Mais les coups de gueule et les prétentions de Netanyahou au rôle de vraie victime en disant que, dans le climat actuel, il est confronté à une possibilité d’assassinat, ont été interprétés comme un appel aux armes par certains de la droite. La semaine dernière, cinq manifestants ont été blessés lorsque des partisans de Netanyahou ont utilisé contre eux des bâtons et des bouteilles cassées, pendant que la police pourtant présente fermait les yeux. D’autres agressions ont été mentionnées durant le week-end. Les organisateurs des manifestations ont déclaré qu’ils s’étaient désormais à former des unités de défense afin de protéger les manifestants.

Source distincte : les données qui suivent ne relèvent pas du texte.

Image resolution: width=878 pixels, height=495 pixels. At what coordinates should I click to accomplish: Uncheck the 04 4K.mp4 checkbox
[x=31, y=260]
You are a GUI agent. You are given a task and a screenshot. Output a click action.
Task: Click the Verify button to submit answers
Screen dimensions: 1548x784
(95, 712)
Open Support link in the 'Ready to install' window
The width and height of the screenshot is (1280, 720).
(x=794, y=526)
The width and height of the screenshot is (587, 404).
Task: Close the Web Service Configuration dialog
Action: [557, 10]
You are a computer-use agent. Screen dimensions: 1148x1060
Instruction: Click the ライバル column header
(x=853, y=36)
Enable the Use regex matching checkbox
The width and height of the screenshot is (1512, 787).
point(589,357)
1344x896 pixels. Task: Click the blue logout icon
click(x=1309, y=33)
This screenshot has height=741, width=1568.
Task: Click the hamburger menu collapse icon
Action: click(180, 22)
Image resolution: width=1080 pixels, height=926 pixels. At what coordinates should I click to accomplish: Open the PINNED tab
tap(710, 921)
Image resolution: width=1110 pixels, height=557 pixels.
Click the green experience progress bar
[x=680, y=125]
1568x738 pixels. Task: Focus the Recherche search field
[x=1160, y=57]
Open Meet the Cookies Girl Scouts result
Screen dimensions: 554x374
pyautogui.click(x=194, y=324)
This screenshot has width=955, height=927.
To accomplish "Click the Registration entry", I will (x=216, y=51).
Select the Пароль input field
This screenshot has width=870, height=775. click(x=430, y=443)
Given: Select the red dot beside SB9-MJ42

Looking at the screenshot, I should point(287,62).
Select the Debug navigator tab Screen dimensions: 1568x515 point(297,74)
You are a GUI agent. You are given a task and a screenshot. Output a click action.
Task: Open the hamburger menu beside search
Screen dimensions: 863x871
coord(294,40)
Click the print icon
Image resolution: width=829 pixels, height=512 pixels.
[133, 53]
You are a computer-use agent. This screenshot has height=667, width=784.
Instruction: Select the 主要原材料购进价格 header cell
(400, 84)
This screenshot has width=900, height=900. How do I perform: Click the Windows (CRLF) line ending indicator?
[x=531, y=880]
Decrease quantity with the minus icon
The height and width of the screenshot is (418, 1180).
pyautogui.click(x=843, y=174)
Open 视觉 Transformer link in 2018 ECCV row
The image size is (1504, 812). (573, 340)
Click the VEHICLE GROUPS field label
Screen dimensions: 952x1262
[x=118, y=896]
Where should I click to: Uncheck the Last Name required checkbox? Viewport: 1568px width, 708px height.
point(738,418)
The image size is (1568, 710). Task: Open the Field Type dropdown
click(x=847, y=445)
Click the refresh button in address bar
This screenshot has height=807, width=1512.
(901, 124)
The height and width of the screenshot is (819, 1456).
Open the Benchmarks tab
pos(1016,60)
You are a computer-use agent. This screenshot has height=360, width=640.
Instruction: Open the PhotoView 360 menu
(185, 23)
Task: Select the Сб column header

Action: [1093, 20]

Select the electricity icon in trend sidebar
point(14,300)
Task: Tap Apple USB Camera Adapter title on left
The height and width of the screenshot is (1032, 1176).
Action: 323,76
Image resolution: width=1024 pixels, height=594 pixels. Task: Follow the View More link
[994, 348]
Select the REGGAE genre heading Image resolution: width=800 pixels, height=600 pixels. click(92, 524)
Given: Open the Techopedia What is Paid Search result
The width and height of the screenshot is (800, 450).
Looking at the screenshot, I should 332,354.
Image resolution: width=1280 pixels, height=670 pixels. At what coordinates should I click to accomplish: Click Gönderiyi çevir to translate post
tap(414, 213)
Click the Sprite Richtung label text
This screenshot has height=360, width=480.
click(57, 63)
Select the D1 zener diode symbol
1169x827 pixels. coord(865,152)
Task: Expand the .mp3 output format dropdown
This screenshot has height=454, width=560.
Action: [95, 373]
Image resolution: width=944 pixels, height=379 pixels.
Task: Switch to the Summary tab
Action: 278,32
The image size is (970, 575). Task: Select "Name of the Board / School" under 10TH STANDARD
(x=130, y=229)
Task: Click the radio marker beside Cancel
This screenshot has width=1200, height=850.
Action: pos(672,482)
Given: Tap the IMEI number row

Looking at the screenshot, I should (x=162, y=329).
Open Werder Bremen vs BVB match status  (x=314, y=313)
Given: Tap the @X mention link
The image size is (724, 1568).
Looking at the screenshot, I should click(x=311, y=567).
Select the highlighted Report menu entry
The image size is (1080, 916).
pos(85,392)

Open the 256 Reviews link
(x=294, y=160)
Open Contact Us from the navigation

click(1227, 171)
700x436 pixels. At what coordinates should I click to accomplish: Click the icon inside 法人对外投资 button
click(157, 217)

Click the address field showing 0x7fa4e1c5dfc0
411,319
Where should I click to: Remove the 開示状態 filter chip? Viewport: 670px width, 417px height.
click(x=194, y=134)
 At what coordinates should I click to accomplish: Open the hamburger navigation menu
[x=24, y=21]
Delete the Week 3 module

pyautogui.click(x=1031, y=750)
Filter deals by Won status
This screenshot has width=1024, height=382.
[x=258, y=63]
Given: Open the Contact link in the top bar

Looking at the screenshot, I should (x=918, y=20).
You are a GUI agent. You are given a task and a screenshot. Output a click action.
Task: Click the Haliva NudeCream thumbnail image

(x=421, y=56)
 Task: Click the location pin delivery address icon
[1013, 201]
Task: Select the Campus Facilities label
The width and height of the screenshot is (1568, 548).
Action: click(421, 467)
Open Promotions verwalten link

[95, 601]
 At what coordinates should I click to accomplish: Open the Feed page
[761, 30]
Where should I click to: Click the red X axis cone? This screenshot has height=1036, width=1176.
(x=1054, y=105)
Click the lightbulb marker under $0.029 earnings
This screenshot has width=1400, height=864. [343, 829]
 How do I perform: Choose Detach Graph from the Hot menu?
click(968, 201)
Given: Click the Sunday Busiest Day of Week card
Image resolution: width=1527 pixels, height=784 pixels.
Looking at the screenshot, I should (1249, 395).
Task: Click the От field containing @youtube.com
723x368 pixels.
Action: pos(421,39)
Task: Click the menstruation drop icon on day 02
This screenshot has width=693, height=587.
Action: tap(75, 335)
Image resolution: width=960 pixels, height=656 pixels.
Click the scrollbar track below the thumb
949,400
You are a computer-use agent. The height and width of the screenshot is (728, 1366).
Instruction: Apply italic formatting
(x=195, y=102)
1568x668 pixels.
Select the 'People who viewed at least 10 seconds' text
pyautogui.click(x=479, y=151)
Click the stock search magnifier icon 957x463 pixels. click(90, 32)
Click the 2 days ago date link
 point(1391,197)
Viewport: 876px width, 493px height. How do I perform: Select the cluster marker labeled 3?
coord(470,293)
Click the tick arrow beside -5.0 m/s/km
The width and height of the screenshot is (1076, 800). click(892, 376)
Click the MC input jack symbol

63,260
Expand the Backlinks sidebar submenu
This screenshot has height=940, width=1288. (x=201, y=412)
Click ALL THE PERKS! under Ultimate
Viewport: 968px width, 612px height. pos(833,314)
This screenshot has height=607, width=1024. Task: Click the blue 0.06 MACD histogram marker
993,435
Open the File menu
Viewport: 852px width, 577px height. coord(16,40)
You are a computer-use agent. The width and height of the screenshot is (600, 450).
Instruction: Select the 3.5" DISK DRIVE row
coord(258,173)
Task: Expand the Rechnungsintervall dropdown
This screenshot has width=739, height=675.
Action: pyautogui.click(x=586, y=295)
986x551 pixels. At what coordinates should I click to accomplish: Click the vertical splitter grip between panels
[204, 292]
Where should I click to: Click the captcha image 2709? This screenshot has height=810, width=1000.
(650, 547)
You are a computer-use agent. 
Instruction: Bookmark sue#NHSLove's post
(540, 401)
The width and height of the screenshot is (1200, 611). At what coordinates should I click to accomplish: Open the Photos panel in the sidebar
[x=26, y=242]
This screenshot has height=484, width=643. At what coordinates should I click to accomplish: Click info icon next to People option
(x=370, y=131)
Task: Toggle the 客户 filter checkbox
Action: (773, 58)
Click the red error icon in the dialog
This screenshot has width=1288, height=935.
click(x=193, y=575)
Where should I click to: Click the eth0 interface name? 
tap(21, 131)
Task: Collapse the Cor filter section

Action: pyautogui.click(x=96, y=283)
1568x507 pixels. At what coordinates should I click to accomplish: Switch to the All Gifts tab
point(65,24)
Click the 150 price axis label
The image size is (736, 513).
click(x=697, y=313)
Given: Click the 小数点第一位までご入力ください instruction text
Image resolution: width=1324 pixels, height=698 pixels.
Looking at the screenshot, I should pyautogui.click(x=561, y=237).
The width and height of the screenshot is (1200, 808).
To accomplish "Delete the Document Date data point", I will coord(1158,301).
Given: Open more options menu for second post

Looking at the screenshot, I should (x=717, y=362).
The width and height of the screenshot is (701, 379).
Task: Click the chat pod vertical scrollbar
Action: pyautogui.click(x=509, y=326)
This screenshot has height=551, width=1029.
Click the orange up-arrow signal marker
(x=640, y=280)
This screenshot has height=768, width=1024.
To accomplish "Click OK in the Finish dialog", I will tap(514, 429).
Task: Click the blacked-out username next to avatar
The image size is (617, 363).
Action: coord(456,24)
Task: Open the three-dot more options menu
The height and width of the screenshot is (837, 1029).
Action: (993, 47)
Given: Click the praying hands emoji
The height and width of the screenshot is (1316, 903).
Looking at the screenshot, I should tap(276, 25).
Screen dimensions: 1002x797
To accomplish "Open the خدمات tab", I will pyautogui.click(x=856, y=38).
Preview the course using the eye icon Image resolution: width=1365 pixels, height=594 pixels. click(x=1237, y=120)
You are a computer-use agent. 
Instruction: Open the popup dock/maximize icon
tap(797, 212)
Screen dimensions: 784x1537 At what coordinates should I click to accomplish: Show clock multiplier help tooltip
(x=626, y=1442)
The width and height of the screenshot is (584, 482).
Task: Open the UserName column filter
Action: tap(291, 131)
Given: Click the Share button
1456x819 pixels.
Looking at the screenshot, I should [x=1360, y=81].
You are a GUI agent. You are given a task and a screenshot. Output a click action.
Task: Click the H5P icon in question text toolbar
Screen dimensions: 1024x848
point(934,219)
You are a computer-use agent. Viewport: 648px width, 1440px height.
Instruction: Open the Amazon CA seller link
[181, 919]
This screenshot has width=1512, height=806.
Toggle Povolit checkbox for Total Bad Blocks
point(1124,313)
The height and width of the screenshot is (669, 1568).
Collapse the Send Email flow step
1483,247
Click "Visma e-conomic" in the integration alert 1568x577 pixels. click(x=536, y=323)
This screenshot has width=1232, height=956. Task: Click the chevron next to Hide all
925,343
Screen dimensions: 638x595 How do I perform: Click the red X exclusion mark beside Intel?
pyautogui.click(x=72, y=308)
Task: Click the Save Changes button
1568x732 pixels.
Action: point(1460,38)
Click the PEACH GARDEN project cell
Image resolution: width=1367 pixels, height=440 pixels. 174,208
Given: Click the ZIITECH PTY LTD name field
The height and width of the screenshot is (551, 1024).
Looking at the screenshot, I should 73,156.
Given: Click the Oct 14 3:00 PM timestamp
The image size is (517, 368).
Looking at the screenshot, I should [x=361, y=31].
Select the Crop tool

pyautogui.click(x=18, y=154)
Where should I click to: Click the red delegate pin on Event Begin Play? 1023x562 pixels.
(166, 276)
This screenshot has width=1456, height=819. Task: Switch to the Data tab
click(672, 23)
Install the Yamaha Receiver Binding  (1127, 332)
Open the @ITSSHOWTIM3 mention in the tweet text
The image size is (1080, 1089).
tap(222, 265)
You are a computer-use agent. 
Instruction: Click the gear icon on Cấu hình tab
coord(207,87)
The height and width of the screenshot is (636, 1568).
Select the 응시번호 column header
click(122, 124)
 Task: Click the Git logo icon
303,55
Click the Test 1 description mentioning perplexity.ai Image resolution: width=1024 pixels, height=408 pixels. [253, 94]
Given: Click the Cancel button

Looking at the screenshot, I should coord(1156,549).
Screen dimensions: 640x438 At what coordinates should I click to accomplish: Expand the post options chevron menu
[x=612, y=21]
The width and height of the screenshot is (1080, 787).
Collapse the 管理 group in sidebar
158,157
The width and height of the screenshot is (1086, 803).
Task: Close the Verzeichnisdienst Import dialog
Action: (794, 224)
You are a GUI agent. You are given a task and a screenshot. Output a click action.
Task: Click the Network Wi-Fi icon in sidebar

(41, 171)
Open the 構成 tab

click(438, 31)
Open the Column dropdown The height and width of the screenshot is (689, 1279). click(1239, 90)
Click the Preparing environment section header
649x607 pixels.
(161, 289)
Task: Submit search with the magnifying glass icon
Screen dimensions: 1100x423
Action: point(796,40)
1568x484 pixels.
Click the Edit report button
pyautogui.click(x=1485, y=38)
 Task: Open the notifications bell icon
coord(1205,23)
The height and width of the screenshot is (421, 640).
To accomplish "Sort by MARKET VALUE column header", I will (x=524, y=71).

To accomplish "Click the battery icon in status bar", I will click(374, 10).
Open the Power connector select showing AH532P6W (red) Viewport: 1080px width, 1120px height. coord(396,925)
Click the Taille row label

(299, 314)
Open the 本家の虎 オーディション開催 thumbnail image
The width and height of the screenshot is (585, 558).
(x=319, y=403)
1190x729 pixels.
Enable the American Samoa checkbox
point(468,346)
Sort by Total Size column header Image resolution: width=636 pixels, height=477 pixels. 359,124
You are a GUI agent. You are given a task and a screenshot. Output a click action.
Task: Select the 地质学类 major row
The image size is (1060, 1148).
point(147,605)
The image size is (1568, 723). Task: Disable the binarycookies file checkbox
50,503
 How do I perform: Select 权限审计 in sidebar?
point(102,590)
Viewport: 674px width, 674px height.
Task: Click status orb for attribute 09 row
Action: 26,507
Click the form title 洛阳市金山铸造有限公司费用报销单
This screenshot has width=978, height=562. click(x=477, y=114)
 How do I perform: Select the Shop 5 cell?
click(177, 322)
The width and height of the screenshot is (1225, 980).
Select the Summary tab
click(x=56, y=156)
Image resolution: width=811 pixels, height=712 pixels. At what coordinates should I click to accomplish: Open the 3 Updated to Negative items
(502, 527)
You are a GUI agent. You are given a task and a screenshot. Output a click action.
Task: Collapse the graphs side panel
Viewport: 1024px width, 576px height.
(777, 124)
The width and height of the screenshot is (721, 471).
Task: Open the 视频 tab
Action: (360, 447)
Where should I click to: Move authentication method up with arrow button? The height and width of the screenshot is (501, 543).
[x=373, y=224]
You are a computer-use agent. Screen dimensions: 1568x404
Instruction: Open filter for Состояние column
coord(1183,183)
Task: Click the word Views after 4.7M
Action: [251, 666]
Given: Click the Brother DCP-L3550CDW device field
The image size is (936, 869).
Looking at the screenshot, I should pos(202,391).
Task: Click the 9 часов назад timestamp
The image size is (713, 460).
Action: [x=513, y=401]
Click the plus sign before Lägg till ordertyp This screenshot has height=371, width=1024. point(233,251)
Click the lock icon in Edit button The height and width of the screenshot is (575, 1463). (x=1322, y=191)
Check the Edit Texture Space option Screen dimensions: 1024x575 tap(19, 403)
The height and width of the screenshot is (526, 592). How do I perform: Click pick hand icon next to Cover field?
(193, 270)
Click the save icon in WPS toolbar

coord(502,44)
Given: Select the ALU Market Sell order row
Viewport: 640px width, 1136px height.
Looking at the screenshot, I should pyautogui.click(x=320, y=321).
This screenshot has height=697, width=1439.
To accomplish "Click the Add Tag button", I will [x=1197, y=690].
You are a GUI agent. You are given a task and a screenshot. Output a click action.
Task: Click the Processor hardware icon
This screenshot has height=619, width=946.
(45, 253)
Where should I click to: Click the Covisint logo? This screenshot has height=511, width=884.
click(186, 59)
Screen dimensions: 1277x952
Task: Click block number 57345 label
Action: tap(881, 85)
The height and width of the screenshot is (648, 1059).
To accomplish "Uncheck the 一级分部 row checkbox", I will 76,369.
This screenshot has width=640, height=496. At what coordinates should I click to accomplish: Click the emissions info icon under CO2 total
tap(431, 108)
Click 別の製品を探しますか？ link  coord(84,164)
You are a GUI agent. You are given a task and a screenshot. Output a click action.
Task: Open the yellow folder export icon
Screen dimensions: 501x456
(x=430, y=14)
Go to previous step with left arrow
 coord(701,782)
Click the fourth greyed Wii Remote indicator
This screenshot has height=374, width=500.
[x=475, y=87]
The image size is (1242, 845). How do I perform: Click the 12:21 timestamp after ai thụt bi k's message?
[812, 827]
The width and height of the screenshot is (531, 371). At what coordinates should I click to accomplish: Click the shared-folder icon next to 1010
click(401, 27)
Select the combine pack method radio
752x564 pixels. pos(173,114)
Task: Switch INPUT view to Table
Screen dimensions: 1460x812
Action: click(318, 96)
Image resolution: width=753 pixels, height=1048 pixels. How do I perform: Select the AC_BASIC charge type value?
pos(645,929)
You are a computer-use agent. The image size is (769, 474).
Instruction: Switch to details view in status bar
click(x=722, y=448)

Ohana, le ministre de la Sécurité publique, a réclamé l’interdiction des manifestations et a insisté pour que la police ait la main plus lourde. Il a reporté la désignation d’un nouveau chef de la police – une démarche perçue comme incitant les commissaires locaux à réprimer les manifestations dans l’espoir d’obtenir le poste. De grands nombres de manifestants ont été arrêtés de façon musclée, et certains rapports mentionnent que la police en a questionné certains sur leurs opinions politiques.
Des observateurs se sont demandé si les protestations pouvaient transcender le tribalisme politique propre aux partis et évoluer vers un mouvement populaire de base réclamant un réel changement. Cela pourrait élargir leur appel adressé à des groupes plus défavorisés encore, dont le moindre n’est pas ce cinquième des citoyens d’Israël constituant sa minorité palestinienne.
Mais cela requerrait aussi qu’un plus grand nombre de manifestants établissent un lien direct entre les infractions personnelles de Netanyahou durant ses mandats et la corruption systémique, au sens plus large, qui règne dans la politique israélienne, dont l’occupation occupe le centre vital.
Cela risque toutefois de représenter une tâche gigantesque, tout particulièrement à un moment où Israël n’est pas confronté à des pressions extérieures significatives vers le changement, que ce soit des Etats-Unis ou de l’Europe.